Drako is a one-and-a-half-year-old Belgian Malinois. During a recent training session at Solano State Prison, he sniffed out a smuggled cell phone in a desk drawer. Sgt. Wayne Conrad heads the canine unit there.

"If it's there, the dog's going to find it," he told ABC7.

Drako is one of two cell phone-sniffing dogs in the California Penal System. The pilot program is being run at the medium-security prison in Vacaville. Last year, more than 800 cell phones were smuggled inside. Prisoners use them to plan escapes, order gang hits and conduct drug deals.

"It's a problem where safety is an issue. Security is an issue," explained Solano State Prison spokesperson Lt. Cicely Burnett. "They've hidden them in body cavities. They're hidden in just, property that comes in."

They have even been hidden in cakes and pies which relatives and friends bring in during family visits. Their creativity is seemingly endless. But now, the dogs are able to do what staff could not.

Sgt. Conrad says cell phones have an odor that is different from other electronic equipment.

"To tell you the truth, what exactly it is, I couldn't tell you," he told ABC7. "All I can tell you is its different."

Whatever the odor is, it takes about eight weeks to train a dog to detect that unique smell. Drako has been trained to associate his favorite toy with the odor of cell phones. He knows he will get his toy once he sniffs one out.

"Show it to me. Show it to me," Sgt. Conrad told the dog during a recent training.

Drako zeroed in on a printer and began scratching.

"In the dog's mind, I find the odor, I scratch. What I'll do, is from behind the dog, I'll take his toy and I'll throw it right at his nose," Sgt. Conrad explains. "That toy's going to pop up whenever he's scratching."
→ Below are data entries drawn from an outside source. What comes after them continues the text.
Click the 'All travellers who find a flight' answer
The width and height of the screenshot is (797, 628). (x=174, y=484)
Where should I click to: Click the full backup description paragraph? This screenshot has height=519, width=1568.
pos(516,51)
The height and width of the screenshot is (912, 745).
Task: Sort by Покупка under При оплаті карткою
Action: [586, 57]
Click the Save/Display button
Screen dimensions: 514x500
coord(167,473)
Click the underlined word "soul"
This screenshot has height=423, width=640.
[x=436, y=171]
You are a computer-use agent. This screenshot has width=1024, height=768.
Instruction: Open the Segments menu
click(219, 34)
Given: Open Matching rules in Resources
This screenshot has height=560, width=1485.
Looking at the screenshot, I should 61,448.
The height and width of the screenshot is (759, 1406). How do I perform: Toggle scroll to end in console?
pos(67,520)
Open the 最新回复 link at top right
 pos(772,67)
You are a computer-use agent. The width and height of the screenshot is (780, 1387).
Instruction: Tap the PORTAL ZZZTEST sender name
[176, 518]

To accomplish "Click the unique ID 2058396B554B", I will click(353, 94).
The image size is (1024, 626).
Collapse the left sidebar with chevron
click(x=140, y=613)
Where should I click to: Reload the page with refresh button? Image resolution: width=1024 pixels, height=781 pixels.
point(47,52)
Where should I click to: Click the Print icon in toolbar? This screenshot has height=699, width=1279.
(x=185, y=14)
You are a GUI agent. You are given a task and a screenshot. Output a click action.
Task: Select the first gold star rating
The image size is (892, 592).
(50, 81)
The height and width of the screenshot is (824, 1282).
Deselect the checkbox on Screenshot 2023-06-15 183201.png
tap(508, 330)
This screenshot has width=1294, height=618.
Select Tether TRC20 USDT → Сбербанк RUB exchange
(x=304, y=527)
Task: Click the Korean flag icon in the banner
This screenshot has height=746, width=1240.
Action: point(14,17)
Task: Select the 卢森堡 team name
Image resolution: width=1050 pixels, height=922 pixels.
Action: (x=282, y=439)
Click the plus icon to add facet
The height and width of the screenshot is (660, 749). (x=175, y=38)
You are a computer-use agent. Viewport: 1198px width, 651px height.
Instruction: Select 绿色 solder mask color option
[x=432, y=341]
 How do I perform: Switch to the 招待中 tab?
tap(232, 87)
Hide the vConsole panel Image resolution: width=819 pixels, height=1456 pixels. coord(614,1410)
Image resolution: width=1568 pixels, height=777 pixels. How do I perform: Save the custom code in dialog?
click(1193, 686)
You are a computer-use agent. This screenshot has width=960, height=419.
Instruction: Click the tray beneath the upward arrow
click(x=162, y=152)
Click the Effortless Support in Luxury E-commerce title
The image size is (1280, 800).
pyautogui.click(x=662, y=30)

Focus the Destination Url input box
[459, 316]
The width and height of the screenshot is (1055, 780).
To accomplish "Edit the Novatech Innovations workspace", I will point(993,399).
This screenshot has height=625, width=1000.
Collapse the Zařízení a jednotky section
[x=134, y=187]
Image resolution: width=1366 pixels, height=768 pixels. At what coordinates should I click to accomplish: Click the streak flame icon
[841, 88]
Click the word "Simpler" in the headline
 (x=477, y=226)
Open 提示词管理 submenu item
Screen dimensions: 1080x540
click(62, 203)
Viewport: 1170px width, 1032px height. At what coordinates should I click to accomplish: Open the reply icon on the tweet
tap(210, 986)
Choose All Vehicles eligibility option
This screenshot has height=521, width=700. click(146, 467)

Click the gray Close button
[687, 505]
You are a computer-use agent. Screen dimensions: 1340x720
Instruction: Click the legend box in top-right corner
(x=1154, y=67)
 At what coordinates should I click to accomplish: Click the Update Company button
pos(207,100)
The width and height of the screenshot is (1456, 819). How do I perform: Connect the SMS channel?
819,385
Sure enough, Drako found the illegal phone and was a happy dog after being rewarded his toy to play with. On days when Drako does not find any cell phones, his trainer plants one at the end of the search for him to find.

"It's important he's always successful," Conrad says. "That's how it works."

There is one prison where cell phones are not a problem, San Quentin. The reason is poor signal. In a manner of speaking, inmates have a hard time getting out.